Daha sonra, bu organik materyal, belki de bakteri etkisiyle ve yaşa bağlı kimyasal değişimle küçük yağ ve gaz küreciklerine dönüşür. Jeolojik zaman zarfında, orijinal çamurlar snales veya marls ile sıkıştırılırken, bu globüller, çok daha fazla miktarda orijinal su ile birlikte sıkılır ve kum veya gözenekli kireçtaşı gibi uygun herhangi bir gözenekli katmana yerleştirilir.

Bu şekilde, su taşıyan bir gözenekli katman, globüller yağ ve gaz kabarcıkları taşıyabilir. Bir sonraki aşama, bu yağın yağ alanlarına konsantrasyonu. Bu konsantrasyon esas olarak yerçekimi kuvveti ile gerçekleşir.

Petrol sudan daha hafif olmakta ve bu yüzden globüller belirli bir kum tabakasının tepesine kadar sallanmaktadır, 50 fit kalınlıkta, yukarı doğru ilerlemeleri, kaya gibi bir geçirimsiz kaya örtüsü tarafından kontrol edilinceye kadar söylüyorlar. Bu kaya tabakasının kendisi yatay olsaydı, yağın daha fazla hareketi dururdu.

Ancak bu nadiren söz konusudur. Jeolojik zaman boyunca, kaya tabakaları dağ inşa süreçleriyle eğilir ve dünyanın belli başlı dağ sıralarının önünde tabakalı kayaçlar bir dizi kıvrım ya da antikolin içine atılır. Bu antiklinler, bitişik oluklardan veya senklinlerden gözenekli bir tabaka içinde yüzen yağ ve gaz için yağ tutucuları haline gelir.

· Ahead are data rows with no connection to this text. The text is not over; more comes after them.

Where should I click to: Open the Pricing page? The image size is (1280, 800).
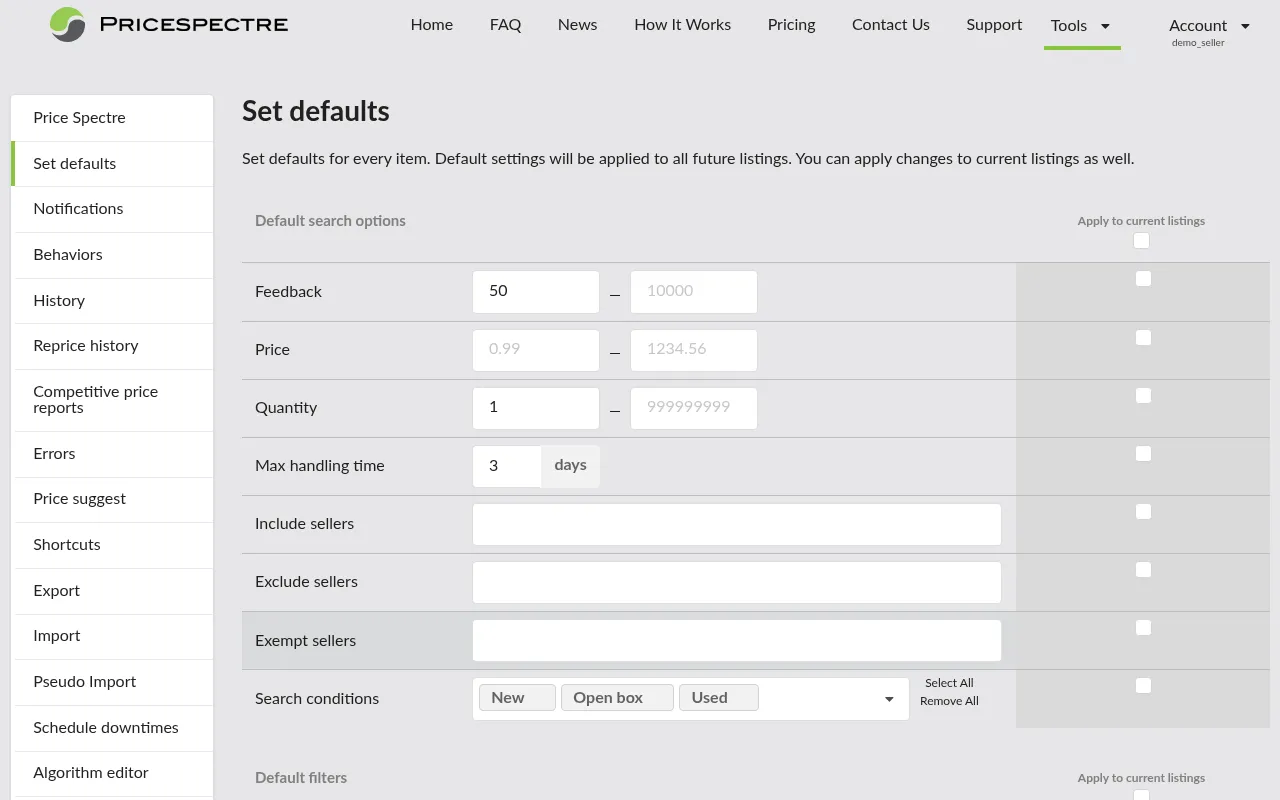pos(791,25)
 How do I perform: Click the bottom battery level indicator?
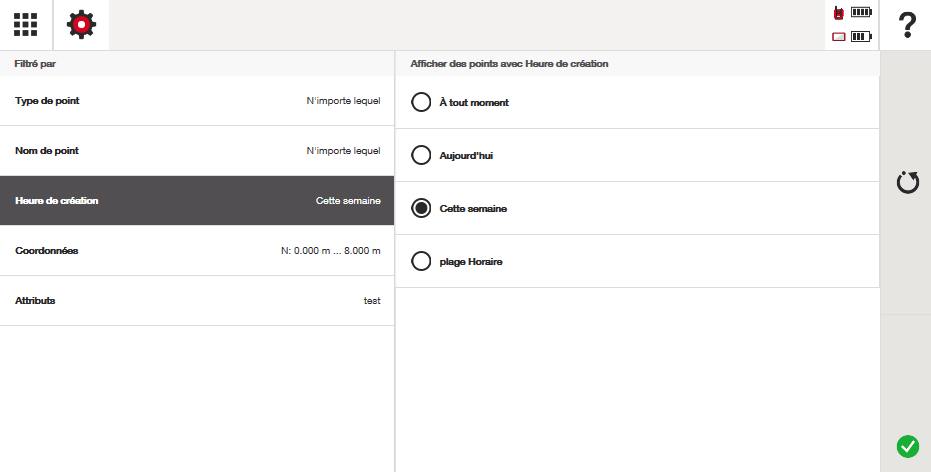pyautogui.click(x=861, y=37)
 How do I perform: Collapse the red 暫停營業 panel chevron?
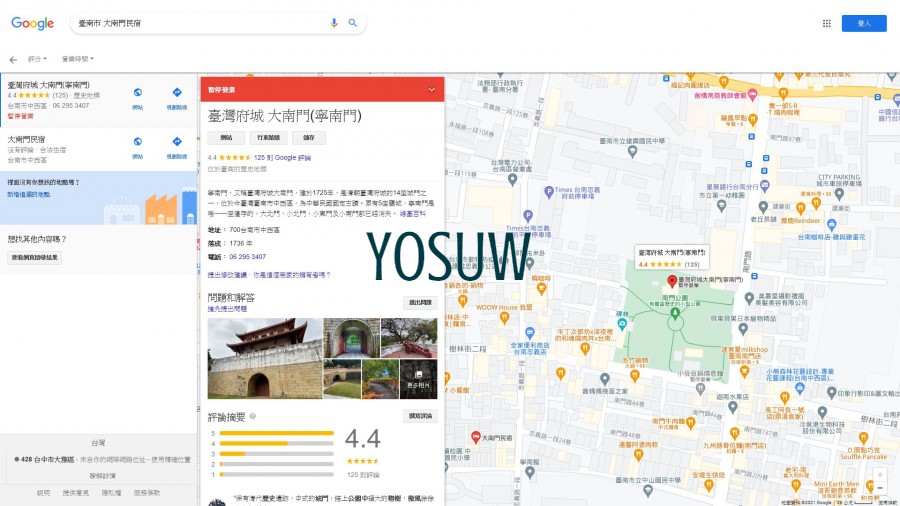[432, 89]
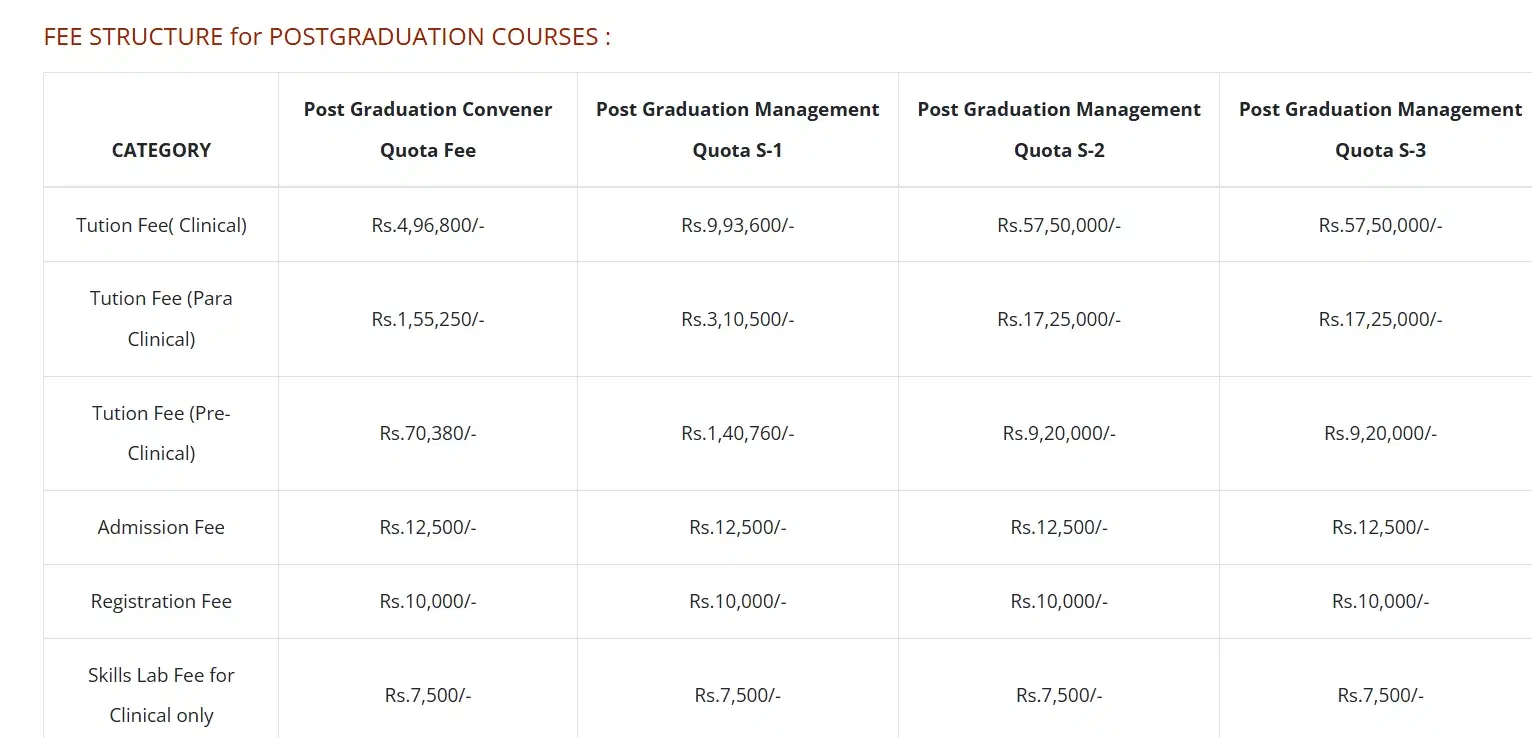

Böylelikle böyle bir antiklinalin zirvelerinde yoğunlaşan yağ, aslında gözenekli kaya içindeki su üzerinde yüzer. Gaz, yağda çözelti içinde tutulabilen miktardan daha fazla miktarda mevcutsa, fazla gaz, antiklinalin en yüksek kısmını doldurarak bir 'gascap' oluşturur. En yaygın yağ biriktirme türü bu antiklinallerdedir.

Diğer petrol sahası tipleri (i) yağın, eğik bir kumtaşı kama kenarının yüksek kenarında yoğunlaştığı yerlerdir. Böyle bir oluşum, stratigrafik tuzak veya kıyı şeridi petrol sahası olarak adlandırılır, (ii) bitişik tabakaya müdahaleci bir tuz kütlesi kubbeli bir yapı verir, (iii) burada bir kumtaşı katmanının sızdırmazlığının bir hatadan kaynaklandığı.

Jeologlar, Mesozoyik ve Tersiyer zamanlarının deniz tortul çökeltilerinin petrolün oluşması için oldukça elverişli olduğunu bulmuşlardır. Bu nedenle, petrol arayışı, her zaman olmamakla birlikte, bu birikintilerin araştırılmasıyla bağıntılı olmuştur. İşlenebilir petrol yatakları tamamen uygun yapılara sahip tortul kayaçlar ile sınırlıdır.

Şekil 9.4, yağ oluşumunu ve oluşumunu göstermektedir. Şekil 9.4 (A), dağların inşası ile bağlantılı kayaların çözülmesi ve katlanmasının, petrol oluşturan organik malzemeyi hapseden antiklinler, senklinler ve faylar oluşturduğunu göstermektedir. Şekil 9.4 (B), yağ ve gazın, kuyuların tıkandığı antiklinal kubbesinde nasıl biriktiğini göstermektedir.

Kayaların içindeki yağ, delikler açılarak kilitlenir. Petrol genellikle altında yatan yaş veya su baskısı altında su verir. Püskürme oluşmazsa veya durursa, yeterli miktarda yağ verilene kadar pompalama yapılır. Pompalama işlemi bitince kuyusu terk edilir.